• _TASK TO COMPLETE_: Pick out every line in the listing below that contains the word "Pièce", and copy each one.

• _EXTRACTED ENTRIES_:
______

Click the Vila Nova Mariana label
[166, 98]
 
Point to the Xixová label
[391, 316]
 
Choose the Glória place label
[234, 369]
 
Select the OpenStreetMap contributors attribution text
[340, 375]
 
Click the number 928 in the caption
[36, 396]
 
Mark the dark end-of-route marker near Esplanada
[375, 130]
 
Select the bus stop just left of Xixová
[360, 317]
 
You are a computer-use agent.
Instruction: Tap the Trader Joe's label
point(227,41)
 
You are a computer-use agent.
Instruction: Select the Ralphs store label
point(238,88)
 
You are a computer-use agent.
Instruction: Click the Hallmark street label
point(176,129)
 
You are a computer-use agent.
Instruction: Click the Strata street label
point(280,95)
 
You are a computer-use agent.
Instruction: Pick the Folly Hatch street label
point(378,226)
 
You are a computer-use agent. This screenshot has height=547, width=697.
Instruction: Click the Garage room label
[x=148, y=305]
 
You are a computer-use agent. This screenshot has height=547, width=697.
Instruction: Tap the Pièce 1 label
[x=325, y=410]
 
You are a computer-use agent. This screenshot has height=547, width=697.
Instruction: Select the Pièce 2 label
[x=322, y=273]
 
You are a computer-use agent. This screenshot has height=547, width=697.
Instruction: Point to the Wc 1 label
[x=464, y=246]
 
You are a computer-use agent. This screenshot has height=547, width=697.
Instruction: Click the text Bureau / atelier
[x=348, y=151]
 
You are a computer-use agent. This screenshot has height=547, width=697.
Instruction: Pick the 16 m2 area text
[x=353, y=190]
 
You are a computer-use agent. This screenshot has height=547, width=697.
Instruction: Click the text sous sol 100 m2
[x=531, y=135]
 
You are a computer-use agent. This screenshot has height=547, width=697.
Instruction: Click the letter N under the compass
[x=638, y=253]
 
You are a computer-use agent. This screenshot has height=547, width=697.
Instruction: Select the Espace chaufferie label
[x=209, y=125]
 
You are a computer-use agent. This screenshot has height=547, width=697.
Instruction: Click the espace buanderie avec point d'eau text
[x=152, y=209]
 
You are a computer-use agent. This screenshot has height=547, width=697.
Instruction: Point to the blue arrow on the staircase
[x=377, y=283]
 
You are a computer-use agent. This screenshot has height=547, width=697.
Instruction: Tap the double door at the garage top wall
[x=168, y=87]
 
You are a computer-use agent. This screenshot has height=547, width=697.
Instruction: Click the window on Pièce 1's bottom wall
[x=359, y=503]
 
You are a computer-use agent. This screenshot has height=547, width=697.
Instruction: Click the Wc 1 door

______

• _RESPONSE TO THE TASK_:
Instruction: Tap the Pièce 1 label
Instruction: Select the Pièce 2 label
Instruction: Click the window on Pièce 1's bottom wall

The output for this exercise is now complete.